Life After Weight-Loss Surgery

Weight-loss surgery is only one part of Denver Health's surgical weight-loss program. In order to be successful, it is important to understand what to expect following surgery and how to maintain weight loss for long-term success.


Following Bariatric Surgery

Within the first six months after surgery, patients experience the most rapid weight loss, then a slower loss over the next 12 to 18 months. You will work with the team to learn how to eat for your new, small stomach. Patients undergoing weight-loss surgery are at high risk for vitamin and mineral deficiencies, and supplementation after bariatric surgery is required. Supplementation includes daily multivitamins containing iron and a calcium supplement. Additional iron and B12 supplementation may be required.

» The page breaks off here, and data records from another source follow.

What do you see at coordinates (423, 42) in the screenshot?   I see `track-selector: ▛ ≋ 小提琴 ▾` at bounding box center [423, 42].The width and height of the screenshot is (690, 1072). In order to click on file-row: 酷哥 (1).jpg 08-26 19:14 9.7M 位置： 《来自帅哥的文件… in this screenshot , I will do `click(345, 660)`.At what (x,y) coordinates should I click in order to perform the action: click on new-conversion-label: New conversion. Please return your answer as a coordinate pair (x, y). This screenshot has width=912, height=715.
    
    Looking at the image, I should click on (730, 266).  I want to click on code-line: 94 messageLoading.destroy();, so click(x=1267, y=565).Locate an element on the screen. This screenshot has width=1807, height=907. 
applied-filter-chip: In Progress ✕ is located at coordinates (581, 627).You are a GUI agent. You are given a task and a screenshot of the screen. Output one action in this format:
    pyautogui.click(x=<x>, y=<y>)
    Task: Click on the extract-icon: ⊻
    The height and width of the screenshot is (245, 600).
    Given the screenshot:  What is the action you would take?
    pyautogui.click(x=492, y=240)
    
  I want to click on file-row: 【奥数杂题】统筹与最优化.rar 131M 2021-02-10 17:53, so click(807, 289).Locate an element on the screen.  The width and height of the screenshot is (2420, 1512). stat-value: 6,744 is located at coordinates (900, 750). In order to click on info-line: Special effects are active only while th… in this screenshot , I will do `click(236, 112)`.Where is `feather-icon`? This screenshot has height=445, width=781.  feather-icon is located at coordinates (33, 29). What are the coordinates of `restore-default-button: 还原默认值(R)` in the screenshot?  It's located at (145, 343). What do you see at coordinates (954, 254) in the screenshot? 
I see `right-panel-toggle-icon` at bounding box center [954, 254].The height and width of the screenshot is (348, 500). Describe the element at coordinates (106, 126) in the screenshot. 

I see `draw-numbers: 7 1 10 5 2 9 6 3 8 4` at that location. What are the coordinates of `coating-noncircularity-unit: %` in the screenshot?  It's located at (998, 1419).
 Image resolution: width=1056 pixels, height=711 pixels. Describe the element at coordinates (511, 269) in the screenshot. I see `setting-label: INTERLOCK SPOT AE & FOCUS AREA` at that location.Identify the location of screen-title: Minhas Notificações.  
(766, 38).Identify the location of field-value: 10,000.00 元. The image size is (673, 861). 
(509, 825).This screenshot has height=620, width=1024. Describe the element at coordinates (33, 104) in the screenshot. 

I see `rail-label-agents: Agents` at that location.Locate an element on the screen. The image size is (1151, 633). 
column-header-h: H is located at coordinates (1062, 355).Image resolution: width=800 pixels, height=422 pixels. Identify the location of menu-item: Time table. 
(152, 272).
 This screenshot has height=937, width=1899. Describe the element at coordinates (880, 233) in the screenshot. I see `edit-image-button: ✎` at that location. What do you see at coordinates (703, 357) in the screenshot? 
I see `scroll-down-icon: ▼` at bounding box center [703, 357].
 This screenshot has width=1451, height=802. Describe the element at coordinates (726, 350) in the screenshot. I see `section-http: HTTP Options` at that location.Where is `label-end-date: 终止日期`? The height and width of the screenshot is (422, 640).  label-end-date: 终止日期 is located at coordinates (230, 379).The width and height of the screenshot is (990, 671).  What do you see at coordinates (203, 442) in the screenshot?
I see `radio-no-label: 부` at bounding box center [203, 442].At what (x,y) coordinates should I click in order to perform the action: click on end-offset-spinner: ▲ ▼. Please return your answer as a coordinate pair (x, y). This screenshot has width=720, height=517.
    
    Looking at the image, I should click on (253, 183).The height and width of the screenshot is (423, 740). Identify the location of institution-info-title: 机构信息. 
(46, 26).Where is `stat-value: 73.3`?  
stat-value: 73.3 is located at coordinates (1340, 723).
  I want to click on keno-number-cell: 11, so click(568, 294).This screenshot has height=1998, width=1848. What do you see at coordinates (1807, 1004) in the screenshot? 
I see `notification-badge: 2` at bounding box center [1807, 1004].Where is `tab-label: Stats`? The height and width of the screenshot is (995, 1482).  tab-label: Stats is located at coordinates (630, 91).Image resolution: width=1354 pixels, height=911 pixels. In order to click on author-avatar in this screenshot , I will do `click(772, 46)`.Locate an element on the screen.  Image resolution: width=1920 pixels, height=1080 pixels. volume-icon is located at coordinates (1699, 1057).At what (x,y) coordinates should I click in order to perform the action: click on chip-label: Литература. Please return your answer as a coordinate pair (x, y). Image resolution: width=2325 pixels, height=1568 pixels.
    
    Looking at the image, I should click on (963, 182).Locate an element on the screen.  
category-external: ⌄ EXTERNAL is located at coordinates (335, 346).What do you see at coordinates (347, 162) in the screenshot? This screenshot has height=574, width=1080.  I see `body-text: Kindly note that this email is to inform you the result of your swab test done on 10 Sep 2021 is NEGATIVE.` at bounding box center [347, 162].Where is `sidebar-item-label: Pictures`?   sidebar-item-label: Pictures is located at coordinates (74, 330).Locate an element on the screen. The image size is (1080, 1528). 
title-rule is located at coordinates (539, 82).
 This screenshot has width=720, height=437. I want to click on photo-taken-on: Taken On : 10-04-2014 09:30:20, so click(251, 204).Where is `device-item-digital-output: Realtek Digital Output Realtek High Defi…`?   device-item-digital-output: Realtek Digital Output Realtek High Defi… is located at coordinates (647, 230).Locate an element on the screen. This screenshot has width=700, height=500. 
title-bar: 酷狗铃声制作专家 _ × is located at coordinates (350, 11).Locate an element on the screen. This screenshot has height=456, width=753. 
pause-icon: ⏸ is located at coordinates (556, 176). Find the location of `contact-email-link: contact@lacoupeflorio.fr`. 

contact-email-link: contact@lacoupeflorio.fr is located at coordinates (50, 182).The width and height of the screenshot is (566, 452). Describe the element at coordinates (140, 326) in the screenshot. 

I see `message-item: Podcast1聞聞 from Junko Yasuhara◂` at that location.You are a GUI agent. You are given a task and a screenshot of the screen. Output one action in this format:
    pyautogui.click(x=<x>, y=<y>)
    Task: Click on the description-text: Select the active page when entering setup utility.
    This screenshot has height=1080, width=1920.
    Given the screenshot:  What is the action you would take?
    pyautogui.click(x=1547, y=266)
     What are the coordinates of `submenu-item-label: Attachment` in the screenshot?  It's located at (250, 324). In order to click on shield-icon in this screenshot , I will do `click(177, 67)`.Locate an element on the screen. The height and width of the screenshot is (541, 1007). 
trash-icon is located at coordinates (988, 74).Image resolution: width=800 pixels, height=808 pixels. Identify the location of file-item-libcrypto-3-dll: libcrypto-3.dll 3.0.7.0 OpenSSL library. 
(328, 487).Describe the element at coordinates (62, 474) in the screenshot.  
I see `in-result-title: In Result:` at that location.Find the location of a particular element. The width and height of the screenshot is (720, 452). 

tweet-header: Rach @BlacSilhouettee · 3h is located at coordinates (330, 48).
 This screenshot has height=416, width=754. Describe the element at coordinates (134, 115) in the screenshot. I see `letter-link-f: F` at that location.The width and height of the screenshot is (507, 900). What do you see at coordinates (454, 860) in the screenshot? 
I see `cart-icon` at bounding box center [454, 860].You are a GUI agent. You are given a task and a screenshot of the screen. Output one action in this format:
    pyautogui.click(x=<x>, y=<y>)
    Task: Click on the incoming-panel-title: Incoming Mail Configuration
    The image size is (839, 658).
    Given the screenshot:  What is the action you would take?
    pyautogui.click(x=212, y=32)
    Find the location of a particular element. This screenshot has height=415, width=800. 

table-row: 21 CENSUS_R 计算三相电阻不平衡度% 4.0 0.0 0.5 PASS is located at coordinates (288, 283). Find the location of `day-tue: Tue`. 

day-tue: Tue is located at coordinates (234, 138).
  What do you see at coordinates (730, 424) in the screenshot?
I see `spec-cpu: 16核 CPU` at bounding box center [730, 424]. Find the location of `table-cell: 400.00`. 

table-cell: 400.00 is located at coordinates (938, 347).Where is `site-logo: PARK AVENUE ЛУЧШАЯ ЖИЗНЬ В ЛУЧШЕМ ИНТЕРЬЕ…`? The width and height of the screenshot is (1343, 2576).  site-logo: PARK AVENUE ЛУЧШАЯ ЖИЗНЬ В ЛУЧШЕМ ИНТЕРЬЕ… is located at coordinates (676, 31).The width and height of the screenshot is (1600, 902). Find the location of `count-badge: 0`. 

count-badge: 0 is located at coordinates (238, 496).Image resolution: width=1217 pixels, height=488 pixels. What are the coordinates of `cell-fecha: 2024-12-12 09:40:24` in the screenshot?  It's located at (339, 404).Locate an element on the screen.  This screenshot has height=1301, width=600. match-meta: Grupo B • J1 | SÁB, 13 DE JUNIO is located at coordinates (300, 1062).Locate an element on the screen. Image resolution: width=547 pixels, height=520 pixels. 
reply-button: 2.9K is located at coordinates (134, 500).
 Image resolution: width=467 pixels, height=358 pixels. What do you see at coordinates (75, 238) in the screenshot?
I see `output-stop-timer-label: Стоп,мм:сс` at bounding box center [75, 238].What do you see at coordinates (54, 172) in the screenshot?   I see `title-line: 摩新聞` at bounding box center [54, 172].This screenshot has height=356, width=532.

Some patients will experience diarrhea within the first few months due to partially digested food and others will experience constipation, although it is not uncommon to experience both diarrhea and constipation following surgery. During this time of rapid weight loss, excessive loose skin will likely develop from the loss of fat under the skin. Plastic surgery may be an option for some patients following surgery.


Long-Term Care after Bariatric Surgery

Surgical weight-loss patients can expect follow-up visits to nutritionists, endocrinologists, surgeons and primary care providers to check on surgery results, weight-loss progress and to detect any deficiencies. A life-long commitment to healthy eating habits, regular exercise and weight-loss support are also important.